### [Objective]
In one to three sentences, explain why, according to the commentary on Tony Blair and the coming election, not voting Labour would immediately shift parliament to the right.

### [Document section]
From Tony Blair, however, one might have expected something different. As the political representative of a movement founded on the principles of international solidarity and equality, a Labour leader might have chosen a different path. Sadly, Blair's political calculus was faulty long before the first shot was fired. He decided that since the US was hellbent on having a fight and would undoubtedly win, the best thing Britain could do was not try to stop it but offer to hold its coat. He calculated that the security council would authorise the invasion; that the invaders would be greeted warmly; that they would find weapons of mass destruction; that all military opposition would be crushed quickly; and that he would emerge unambiguously victorious.

In whatever mathematical model employed, he forgot one crucial component - principle. With hindsight we can see just how much each bad decision would amplify that basic error. In crude, strategic terms he might have been proven right at any stage. But, in moral terms, he was simply crude. Sadly, not least for tens of thousands of dead Iraqis, Blair got his sums wrong.

As the election approaches it is time for those of us who identify with Labour but find ourselves somewhere between disillusionment and disgust with the party to weigh strategy and morality and hopefully get our sums right. If the polls are right, the Labour party's numbers in parliament are set to be depleted considerably in May. As progressive, left-leaning voters we need to decide what role we want to play in that, if any, and be clear about why.

Those progressives who have always and will always vote Labour, regardless of what it does or to whom, please turn the page. There is a word that covers uncritical support, non-negotiable loyalty and blind faith. It is called fundamentalism. The rest of us have some hard thinking to do. The next few months will find us regaled by friends and foes at work and play, in print and on screen. They will threaten us with life under Michael Howard. Like a Soviet commissar without a clipboard, they will parrot the achievements of the past eight years in facts and figures by rote.

Those who unleashed mayhem in the Gulf, degraded the racial discourse in Britain and wilfully alienated their most loyal supporters will lecture us on responsibility. They will tell us to be realistic. They will warn us there is no alternative. The best place to start is to admit that, on some points, they are right. The left comes at this election from a position of political strength and electoral weakness. We have managed to galvanise mass opposition to the war in particular but, with the exception of Scotland, not to New Labour in general - and so have failed to lend this disaffection an electoral expression. As a result, there is no national force to the left of Labour capable of replacing it or of posing an effective challenge to it under a first-past-the-post system. The Liberal Democrats, with their support for the occupation in Iraq and for freemarket domestic policies, simply do not cut it. So the immediate, strategic consequence of not voting Labour will be a shift to the right in parliament.

### [Record list]
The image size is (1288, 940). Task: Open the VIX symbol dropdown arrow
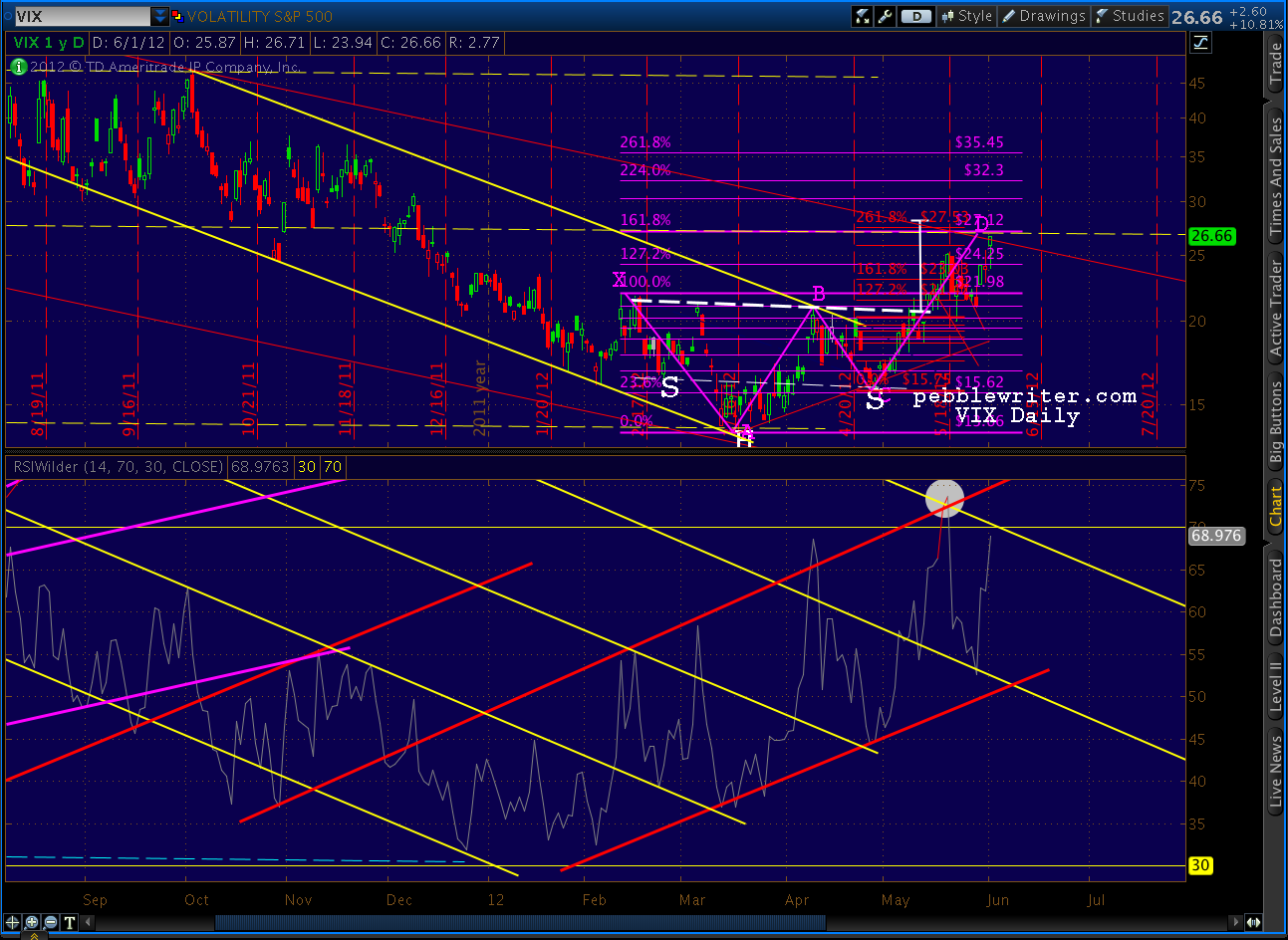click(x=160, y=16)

==

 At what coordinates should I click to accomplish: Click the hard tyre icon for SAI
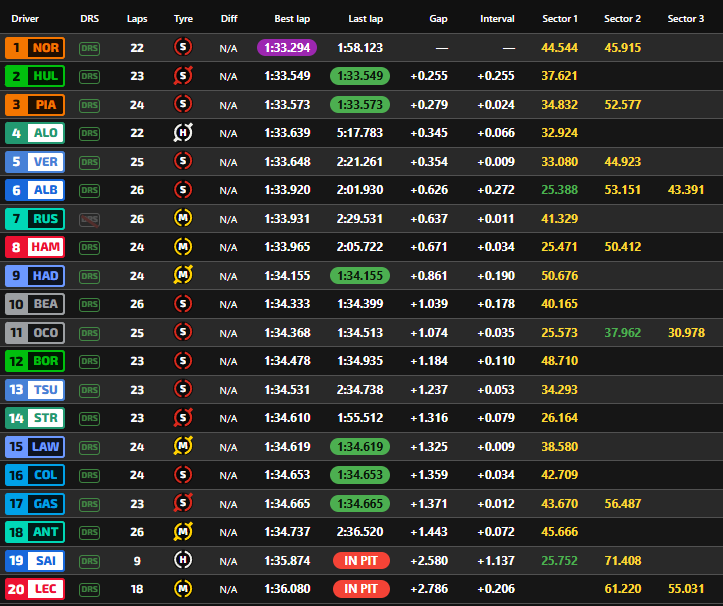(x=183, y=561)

### [Answer below]
Apart from in Scotland, the left has turned opposition to the war into mass protest but not into votes against New Labour. As a result, no national force to the left of Labour can replace it or effectively challenge it under first-past-the-post. The Liberal Democrats are no alternative because they support the Iraq occupation and free-market domestic policies.